Initially, our patient presented with symptoms of malaise, fever, and vomiting with unremarkable lab tests and no respiratory symptoms. Gastrointestinal symptoms have been reported as part of the initial clinical presentation, but they are rather rare (around 3%‐5% depending on the series).2, 6, 7 Two days later he also had productive cough without dyspnea, and his fever persisted. On the fourth day, he presented conjunctivitis of his left eye. A chest x‐ray showed an opacity compatible with right lower lobe pneumonia, and his CRP rose to 13 mg/dL. This is compatible with serious reported cases, where pneumonia appears to be the most frequent serious manifestation of infection. It is characterized primarily by fever and cough, but it is usually accompanied by dyspnea, and bilateral instead of unilateral infiltrates on chest imaging.7 This could be related to the fact that he had a normal total lymphocyte count, and that the severity of the disease has been associated with lymphopenia.8 His conjunctivitis is also an infrequent symptom, that could be explained by evidence that the virus may be present in conjunctival secretions, with around 0.8% of cases presenting with conjunctival congestion.9, 10, 11, 12, 13

Our protocol at patient admission recommended screening for SARS‐Cov2 in (1) patients presenting respiratory symptoms and epidemiologic risk of contact with infected or contagious individuals and (2) patients presenting with pneumonia of unknown origin. Nevertheless, in immunocompromised populations, such as SOT recipients, COVID‐19 infection should be considered in the presence of an atypical presentation and screening protocols may be needed to be re‐evaluated. Hence, and since the increase in the number of cases and evidence of asymptomatic transmission among the community, contact with infected individuals was no longer mandatory.
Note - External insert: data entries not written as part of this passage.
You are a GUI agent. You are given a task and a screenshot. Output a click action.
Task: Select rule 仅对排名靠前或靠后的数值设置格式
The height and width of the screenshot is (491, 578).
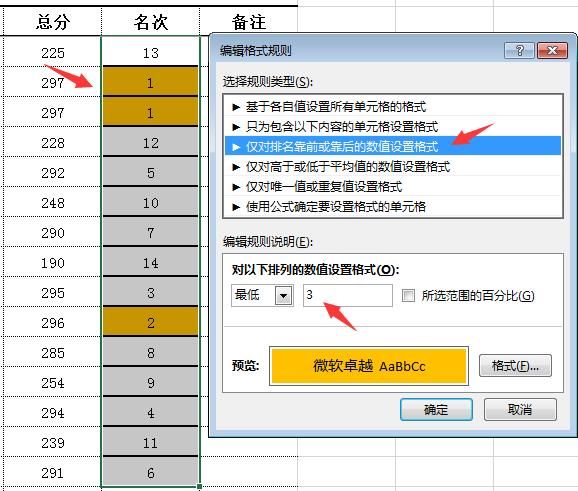click(x=393, y=146)
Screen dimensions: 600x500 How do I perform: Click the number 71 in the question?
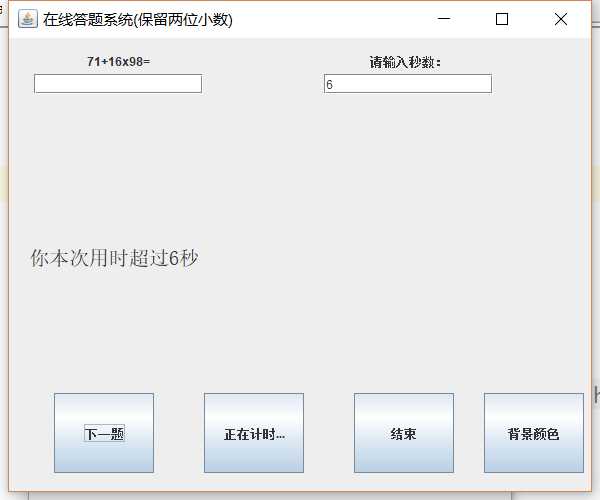pos(94,62)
In the general population, the reported case fatality rate is low, about 1%‐6%. However, most of the fatal cases have occurred in patients with advanced age or underlying medical comorbidities. Therefore, high risk populations need more careful attention.13 In solid organ transplantation only two cases have been reported from the experience in China.14 Both were heart transplant recipients, with ages similar to our patient's. One of the reported cases is similar to the one herein, with an atypical presentation (fever, diarrhea, fatigue) without respiratory symptoms. Both these cases and now the one reported here highlight the need towards high suspicious and low threshold towards screening these patients for SARS‐Cov2.

We would like to emphasize the challenging differential diagnosis of this case. Due to high accumulated immunosuppressive load, initial gastrointestinal symptoms and electrolyte disorders (hyponatremia) associated with a unilobar pneumonia in a transplanted patient, we first approached the case as a community‐acquired pneumonia due to encapsulated bacteria. Thus, pneumococcal urinary antigen, as well as sputum and blood cultures were requested. Furthermore, the fact that our patient did not have any epidemiologic risk factor for COVID‐19 infection, made the diagnostic suspicion even more difficult.

In conclusion, this is a case report of COVID‐19 in a solid organ transplant recipient, and it reminds us that immunocompromised patients may present with atypical clinical manifestations. Thus, when faced with a transplanted patient with an unspecified viral clinical presentation, and without any microbiological isolation, we call upon all the medical personnel to be aware and take COVID‐19 into account as a potential diagnosis, especially in epidemic areas.

DISCLOSURE

The authors of this manuscript have no conflicts of interest to disclose as described by the American Journal of Transplantation.